A Sra. Charlier expressou dúvidas de que a força liderada pelo Quénia seria suficientemente grande para avançar contra os gangues, que se pensa controlarem cerca de 80 por cento da capital. O plano prevê o envio de 1.000 agentes policiais quenianos e várias centenas de oficiais ou soldados de países caribenhos.

“Combater as gangues exigirá entrar em favelas, encostas, terrenos que você precisa conhecer muito bem”, disse Charlier. Ela disse que o dinheiro destinado a uma força externa seria mais bem gasto no fortalecimento das já esgotadas forças policiais do Haiti.

Antes mesmo de a força queniana obter a aprovação necessária do Conselho de Segurança das Nações Unidas para a missão, a escala da crise no Haiti está a levantar dúvidas sobre o que os quenianos podem realizar.

O plano para uma força de menos de 1.500 homens compara-se a uma força de intervenção de 1994 liderada pelos Estados Unidos de 21.000 e a outra força, liderada pelo Brasil cerca de uma década mais tarde, que totalizava 13.000 no seu auge.

Até agora, os Estados Unidos e o Brasil, os dois maiores países das Américas, estão relutantes em intervir com as suas próprias forças. Essa cautela reflete as dúvidas sobre grandes destacamentos dois anos após a retirada dos EUA do Afeganistão e o cansaço que muitos governos do hemisfério sentem com as crises quase perpétuas no Haiti, especialmente depois que o assassinato do presidente Jovenel Moïse em 2021 criou um vácuo de poder no já nação volátil.
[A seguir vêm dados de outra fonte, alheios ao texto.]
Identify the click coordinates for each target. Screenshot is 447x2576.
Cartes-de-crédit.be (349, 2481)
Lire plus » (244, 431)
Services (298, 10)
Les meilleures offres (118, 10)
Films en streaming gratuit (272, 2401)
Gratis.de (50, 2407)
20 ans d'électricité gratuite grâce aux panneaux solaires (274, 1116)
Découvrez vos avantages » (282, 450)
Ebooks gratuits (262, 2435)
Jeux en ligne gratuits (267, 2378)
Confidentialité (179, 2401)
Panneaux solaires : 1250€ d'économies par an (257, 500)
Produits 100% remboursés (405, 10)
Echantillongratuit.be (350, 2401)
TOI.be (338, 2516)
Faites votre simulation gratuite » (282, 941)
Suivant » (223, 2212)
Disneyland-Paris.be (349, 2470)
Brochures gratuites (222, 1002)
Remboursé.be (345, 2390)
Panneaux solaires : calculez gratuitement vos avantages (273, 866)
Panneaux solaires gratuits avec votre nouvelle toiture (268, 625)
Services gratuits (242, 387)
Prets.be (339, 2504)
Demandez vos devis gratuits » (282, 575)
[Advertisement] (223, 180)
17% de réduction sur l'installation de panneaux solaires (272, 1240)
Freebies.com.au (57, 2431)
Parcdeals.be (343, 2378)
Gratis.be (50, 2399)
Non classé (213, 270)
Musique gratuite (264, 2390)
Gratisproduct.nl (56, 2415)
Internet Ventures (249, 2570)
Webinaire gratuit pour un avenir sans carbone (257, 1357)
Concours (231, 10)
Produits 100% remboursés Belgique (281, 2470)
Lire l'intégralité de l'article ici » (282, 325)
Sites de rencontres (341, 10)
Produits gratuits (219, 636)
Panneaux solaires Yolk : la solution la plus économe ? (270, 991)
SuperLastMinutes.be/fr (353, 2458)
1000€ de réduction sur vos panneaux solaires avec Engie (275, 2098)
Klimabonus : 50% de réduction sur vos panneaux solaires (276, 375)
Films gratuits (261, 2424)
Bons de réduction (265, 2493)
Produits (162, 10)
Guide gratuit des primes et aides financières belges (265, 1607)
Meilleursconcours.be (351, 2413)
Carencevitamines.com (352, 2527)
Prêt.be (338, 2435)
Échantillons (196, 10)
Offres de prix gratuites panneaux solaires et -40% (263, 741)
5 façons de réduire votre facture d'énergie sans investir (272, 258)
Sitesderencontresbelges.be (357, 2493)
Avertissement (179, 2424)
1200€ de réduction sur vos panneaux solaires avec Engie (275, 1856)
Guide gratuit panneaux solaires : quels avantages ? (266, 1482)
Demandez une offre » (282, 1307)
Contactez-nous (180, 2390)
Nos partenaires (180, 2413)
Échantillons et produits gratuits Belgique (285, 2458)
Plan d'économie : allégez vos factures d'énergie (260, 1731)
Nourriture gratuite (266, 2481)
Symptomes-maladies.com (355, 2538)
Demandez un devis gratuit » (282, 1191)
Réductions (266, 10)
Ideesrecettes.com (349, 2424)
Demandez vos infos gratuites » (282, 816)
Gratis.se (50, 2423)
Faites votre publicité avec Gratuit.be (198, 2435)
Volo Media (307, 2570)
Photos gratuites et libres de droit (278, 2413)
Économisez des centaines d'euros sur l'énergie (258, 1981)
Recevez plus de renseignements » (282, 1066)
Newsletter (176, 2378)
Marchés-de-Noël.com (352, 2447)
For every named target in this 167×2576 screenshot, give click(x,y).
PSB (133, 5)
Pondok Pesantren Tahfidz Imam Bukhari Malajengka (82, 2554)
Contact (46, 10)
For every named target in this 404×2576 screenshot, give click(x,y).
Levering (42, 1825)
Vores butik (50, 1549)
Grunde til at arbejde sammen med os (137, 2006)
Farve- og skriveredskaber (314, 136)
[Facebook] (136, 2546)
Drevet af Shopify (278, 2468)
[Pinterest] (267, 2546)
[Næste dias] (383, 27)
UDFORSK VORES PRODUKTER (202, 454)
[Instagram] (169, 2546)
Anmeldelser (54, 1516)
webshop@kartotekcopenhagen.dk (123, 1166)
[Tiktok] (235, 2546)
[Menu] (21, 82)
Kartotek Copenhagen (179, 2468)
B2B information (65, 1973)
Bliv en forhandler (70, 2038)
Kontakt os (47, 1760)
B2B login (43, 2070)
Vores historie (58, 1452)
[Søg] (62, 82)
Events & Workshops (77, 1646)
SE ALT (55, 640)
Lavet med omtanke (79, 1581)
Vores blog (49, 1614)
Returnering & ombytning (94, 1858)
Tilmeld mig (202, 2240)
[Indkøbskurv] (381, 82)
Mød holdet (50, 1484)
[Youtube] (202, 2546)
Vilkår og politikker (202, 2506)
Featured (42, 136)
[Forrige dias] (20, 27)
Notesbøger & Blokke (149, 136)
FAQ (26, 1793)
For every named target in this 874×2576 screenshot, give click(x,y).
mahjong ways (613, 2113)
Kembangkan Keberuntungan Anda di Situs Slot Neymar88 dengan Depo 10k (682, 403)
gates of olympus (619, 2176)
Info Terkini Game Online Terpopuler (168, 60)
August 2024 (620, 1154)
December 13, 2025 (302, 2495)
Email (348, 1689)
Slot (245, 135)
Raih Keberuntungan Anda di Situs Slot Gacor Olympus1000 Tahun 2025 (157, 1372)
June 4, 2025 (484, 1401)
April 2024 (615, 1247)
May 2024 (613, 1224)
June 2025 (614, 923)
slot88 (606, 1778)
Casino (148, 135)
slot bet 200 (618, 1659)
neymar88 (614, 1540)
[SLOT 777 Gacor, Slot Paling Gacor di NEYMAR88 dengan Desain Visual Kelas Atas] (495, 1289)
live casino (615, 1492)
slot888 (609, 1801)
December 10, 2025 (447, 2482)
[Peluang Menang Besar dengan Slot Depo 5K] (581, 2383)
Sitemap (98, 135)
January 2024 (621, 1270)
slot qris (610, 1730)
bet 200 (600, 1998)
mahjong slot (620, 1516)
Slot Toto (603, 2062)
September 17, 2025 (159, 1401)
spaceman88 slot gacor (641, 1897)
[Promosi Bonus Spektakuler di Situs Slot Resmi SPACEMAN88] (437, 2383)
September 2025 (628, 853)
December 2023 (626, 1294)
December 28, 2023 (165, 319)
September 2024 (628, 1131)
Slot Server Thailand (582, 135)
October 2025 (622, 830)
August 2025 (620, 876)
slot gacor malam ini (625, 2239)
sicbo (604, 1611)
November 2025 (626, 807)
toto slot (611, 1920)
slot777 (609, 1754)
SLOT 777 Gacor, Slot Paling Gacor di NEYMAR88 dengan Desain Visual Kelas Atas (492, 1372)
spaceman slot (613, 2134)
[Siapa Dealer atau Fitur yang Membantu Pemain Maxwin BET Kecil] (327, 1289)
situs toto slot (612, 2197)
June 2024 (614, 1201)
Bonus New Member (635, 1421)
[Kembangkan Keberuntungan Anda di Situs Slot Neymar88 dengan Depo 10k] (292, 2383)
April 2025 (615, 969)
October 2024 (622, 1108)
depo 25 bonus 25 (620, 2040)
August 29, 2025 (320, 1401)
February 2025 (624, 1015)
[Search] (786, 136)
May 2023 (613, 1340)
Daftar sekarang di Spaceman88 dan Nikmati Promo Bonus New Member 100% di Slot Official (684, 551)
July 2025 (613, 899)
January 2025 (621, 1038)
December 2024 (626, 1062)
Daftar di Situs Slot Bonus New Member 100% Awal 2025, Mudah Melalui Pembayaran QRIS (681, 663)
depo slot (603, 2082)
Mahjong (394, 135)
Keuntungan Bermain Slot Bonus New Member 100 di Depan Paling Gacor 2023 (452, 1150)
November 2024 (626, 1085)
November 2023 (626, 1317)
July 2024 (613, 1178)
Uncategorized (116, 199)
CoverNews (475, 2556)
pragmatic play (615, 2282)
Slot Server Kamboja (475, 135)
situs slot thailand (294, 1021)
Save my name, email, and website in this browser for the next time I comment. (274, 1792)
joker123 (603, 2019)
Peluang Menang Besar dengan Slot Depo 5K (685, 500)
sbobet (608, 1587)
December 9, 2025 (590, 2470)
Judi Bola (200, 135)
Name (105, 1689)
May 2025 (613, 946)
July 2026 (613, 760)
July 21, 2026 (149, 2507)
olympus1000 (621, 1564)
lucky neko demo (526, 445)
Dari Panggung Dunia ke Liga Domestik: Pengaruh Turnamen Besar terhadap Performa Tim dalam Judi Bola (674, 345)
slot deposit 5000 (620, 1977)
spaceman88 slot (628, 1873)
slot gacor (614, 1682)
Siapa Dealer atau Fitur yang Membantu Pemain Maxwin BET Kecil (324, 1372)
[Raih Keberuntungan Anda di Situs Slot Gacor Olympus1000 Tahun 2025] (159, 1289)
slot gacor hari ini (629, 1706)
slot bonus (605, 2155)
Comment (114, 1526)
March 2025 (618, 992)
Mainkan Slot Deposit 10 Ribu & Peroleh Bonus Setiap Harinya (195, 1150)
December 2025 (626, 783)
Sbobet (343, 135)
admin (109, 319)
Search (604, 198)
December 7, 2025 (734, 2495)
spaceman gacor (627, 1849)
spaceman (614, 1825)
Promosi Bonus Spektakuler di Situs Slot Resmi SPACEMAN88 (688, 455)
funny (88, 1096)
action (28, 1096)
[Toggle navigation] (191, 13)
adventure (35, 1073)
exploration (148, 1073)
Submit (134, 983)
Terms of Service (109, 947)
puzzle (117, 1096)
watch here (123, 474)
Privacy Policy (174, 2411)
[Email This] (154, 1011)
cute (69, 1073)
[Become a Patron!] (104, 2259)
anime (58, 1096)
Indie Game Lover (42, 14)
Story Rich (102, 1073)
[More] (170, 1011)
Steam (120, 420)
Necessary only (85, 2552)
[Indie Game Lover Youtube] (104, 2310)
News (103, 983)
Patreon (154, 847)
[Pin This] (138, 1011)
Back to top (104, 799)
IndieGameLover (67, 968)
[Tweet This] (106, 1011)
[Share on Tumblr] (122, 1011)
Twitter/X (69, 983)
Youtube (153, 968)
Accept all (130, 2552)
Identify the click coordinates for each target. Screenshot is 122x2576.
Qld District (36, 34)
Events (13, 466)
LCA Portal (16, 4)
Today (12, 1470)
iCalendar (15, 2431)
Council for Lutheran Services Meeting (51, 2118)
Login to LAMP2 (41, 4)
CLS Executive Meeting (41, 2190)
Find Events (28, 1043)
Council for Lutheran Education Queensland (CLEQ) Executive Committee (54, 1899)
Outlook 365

Cenas de violência anárquica deixaram muitos em Porto Príncipe em suspense. No final de Agosto, membros de gangues abriram fogo contra manifestantes organizados por um líder de uma igreja evangélica, matando pelo menos sete; no início do mês, membros de gangues queimaram vivas sete pessoas da mesma família, aparentemente em retaliação ao apoio de um familiar a um movimento de autodefesa dos cidadãos.

Em meio às últimas explosões de violência de gangues, os Estados Unidos repetidamente instou seus cidadãos durante o verão deixem o Haiti o mais rápido possível. De Abril a Junho, pelo menos 238 supostos membros de gangues, incluindo alguns detidos sob custódia policial, foram mortos em linchamentos, de acordo com as Nações Unidas. Alguns foram apedrejados, mutilados ou queimados vivos.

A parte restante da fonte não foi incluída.